Each line at or after the one containing "Given: Open 简介 tab in left panel" should be transcribed exactly, up to and including the final line of the data.
--- START ---
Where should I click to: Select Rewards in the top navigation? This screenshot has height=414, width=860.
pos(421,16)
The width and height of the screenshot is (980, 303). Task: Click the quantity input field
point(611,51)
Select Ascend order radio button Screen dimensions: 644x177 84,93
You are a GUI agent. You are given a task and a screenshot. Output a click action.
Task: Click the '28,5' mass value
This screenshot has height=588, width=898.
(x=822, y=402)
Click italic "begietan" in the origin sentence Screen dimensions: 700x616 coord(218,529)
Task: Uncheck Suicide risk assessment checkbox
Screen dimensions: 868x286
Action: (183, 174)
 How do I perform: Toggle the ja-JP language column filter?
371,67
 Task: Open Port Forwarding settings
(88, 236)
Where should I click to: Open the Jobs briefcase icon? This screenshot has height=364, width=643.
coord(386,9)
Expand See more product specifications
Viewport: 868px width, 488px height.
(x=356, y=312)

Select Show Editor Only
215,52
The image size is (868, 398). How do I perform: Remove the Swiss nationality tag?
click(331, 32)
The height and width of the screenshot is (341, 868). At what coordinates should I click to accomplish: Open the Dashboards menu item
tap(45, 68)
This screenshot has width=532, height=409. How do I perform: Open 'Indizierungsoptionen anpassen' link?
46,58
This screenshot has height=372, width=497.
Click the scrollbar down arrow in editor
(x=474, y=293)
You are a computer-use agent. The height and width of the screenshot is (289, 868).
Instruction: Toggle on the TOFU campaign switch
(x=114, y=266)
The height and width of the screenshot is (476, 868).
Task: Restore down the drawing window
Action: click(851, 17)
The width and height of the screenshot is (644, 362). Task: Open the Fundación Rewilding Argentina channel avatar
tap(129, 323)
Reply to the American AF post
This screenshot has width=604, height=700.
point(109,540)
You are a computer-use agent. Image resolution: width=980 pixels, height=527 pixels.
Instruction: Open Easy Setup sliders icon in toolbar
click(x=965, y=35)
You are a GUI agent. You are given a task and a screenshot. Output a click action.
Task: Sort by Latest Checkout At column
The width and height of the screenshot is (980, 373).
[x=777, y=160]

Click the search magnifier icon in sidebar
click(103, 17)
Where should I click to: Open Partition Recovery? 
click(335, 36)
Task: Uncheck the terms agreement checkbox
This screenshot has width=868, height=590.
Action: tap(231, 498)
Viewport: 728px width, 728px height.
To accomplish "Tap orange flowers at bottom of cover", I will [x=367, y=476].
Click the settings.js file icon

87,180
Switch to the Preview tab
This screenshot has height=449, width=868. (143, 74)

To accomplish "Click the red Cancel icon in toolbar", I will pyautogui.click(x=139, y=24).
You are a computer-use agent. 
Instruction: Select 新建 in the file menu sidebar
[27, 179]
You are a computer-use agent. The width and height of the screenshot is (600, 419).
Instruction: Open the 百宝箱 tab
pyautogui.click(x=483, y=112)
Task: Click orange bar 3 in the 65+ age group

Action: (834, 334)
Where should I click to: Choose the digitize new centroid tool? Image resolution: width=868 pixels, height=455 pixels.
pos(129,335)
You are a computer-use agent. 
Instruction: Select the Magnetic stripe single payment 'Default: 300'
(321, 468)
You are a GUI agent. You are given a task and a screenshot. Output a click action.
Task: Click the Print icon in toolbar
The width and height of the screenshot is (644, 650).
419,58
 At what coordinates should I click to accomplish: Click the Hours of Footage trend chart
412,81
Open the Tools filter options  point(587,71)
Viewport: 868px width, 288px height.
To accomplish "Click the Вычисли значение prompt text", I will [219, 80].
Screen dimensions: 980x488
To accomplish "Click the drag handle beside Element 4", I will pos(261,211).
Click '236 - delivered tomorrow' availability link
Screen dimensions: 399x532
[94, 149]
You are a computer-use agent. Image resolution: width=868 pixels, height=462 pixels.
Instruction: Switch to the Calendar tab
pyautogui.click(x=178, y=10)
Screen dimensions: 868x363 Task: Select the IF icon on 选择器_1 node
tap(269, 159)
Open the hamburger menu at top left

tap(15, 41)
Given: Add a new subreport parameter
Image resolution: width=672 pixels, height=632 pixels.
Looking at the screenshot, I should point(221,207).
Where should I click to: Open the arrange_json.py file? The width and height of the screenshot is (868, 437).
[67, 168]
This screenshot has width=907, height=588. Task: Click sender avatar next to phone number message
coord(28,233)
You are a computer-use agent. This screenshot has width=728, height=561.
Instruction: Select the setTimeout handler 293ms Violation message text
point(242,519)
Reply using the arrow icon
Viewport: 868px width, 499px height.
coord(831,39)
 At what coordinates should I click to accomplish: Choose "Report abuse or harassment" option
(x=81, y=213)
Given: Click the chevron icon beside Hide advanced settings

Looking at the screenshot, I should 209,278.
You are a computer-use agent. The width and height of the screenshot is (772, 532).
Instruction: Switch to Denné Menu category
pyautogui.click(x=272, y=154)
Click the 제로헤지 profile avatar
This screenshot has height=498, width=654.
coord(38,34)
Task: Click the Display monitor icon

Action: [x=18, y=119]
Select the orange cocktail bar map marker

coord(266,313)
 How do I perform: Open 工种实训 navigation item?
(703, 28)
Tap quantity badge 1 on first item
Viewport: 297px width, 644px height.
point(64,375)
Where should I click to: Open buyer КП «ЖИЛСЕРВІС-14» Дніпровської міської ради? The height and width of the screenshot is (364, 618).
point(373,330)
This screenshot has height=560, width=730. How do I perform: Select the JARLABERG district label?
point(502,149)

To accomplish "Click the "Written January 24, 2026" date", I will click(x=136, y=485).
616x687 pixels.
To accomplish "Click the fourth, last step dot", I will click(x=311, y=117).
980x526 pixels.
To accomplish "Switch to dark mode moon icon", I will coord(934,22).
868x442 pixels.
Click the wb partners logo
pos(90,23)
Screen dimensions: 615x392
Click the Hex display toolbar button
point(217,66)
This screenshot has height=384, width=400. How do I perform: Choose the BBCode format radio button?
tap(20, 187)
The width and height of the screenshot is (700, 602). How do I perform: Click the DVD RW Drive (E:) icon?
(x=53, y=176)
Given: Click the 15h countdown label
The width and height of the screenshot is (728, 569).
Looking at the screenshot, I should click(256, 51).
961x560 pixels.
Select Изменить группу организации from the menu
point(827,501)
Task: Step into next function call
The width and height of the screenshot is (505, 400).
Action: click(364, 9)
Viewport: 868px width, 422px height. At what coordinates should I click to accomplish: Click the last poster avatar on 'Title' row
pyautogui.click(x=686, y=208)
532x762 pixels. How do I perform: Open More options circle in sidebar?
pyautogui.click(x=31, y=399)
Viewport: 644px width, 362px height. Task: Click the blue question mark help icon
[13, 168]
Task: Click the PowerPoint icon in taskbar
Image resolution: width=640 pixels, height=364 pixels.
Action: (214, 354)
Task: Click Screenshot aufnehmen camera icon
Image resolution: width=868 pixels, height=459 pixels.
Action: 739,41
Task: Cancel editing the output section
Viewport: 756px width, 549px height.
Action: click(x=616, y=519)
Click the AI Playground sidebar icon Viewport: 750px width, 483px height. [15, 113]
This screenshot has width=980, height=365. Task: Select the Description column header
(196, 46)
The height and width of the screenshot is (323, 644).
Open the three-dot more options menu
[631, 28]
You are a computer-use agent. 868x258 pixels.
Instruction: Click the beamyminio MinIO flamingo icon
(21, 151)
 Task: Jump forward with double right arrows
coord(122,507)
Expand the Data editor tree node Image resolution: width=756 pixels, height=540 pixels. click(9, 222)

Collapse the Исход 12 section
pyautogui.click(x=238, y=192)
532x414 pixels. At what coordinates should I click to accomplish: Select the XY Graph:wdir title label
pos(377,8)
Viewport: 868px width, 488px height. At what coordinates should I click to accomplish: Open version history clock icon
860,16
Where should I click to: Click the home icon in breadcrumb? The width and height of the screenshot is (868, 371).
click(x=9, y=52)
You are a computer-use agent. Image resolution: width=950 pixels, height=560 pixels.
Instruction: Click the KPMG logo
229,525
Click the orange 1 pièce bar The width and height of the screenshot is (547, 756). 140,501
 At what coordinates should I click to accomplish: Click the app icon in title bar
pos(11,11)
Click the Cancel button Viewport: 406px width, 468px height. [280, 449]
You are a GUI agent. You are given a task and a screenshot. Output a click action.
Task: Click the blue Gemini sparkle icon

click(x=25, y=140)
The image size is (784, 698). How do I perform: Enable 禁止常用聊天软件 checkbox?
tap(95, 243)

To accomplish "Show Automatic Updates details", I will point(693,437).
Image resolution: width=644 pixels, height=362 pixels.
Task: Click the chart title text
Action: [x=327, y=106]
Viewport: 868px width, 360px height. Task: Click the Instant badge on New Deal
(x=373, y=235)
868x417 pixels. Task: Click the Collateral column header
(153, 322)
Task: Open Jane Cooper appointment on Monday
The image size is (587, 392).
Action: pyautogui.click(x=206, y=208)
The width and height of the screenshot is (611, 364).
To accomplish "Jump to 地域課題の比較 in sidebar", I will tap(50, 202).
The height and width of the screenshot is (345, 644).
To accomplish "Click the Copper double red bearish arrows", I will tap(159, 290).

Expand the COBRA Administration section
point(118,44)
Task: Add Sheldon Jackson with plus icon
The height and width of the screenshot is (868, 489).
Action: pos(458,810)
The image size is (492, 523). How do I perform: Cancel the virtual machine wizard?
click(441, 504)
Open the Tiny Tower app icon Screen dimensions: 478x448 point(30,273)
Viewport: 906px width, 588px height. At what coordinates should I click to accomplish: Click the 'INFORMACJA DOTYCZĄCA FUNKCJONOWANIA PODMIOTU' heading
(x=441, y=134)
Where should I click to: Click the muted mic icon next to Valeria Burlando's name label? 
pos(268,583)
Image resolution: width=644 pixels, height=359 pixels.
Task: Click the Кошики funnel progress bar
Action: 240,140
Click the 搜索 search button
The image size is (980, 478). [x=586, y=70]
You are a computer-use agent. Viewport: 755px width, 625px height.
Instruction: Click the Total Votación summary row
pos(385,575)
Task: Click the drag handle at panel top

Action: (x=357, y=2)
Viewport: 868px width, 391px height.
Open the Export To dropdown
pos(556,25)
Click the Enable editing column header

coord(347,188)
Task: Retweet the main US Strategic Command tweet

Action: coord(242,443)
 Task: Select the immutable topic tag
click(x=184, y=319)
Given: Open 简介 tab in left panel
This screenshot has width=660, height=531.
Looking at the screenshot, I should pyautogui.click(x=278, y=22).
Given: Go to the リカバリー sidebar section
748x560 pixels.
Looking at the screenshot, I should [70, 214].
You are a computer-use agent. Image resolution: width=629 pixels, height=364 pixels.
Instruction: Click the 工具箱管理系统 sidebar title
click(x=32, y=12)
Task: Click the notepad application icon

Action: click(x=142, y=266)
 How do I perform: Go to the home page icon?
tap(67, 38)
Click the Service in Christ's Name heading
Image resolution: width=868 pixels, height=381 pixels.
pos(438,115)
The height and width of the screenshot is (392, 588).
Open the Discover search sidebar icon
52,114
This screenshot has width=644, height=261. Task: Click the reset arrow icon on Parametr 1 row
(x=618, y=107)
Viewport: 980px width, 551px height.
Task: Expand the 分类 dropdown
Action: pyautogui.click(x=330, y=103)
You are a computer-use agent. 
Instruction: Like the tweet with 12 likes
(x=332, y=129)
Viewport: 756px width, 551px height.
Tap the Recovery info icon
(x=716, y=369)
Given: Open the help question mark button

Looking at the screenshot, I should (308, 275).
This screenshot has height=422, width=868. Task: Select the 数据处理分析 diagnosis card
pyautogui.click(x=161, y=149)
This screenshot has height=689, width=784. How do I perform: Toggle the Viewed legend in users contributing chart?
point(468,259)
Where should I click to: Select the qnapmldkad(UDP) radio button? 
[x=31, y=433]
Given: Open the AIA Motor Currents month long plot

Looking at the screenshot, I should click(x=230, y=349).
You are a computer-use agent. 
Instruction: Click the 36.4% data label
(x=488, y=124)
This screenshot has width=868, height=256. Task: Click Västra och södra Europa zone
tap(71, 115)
--- END ---
*Response area*.
Given: Open 简介 tab in left panel
This screenshot has width=660, height=531.
Looking at the screenshot, I should pyautogui.click(x=278, y=22).
Given: Go to the リカバリー sidebar section
748x560 pixels.
Looking at the screenshot, I should [70, 214].
You are a computer-use agent. Image resolution: width=629 pixels, height=364 pixels.
Instruction: Click the 工具箱管理系统 sidebar title
click(x=32, y=12)
Task: Click the notepad application icon

Action: click(x=142, y=266)
 How do I perform: Go to the home page icon?
tap(67, 38)
Click the Service in Christ's Name heading
Image resolution: width=868 pixels, height=381 pixels.
pos(438,115)
The height and width of the screenshot is (392, 588).
Open the Discover search sidebar icon
52,114
This screenshot has width=644, height=261. Task: Click the reset arrow icon on Parametr 1 row
(x=618, y=107)
Viewport: 980px width, 551px height.
Task: Expand the 分类 dropdown
Action: pyautogui.click(x=330, y=103)
You are a computer-use agent. 
Instruction: Like the tweet with 12 likes
(x=332, y=129)
Viewport: 756px width, 551px height.
Tap the Recovery info icon
(x=716, y=369)
Given: Open the help question mark button

Looking at the screenshot, I should (308, 275).
This screenshot has height=422, width=868. Task: Select the 数据处理分析 diagnosis card
pyautogui.click(x=161, y=149)
This screenshot has height=689, width=784. How do I perform: Toggle the Viewed legend in users contributing chart?
point(468,259)
Where should I click to: Select the qnapmldkad(UDP) radio button? 
[x=31, y=433]
Given: Open the AIA Motor Currents month long plot

Looking at the screenshot, I should click(x=230, y=349).
You are a computer-use agent. 
Instruction: Click the 36.4% data label
(x=488, y=124)
This screenshot has width=868, height=256. Task: Click Västra och södra Europa zone
tap(71, 115)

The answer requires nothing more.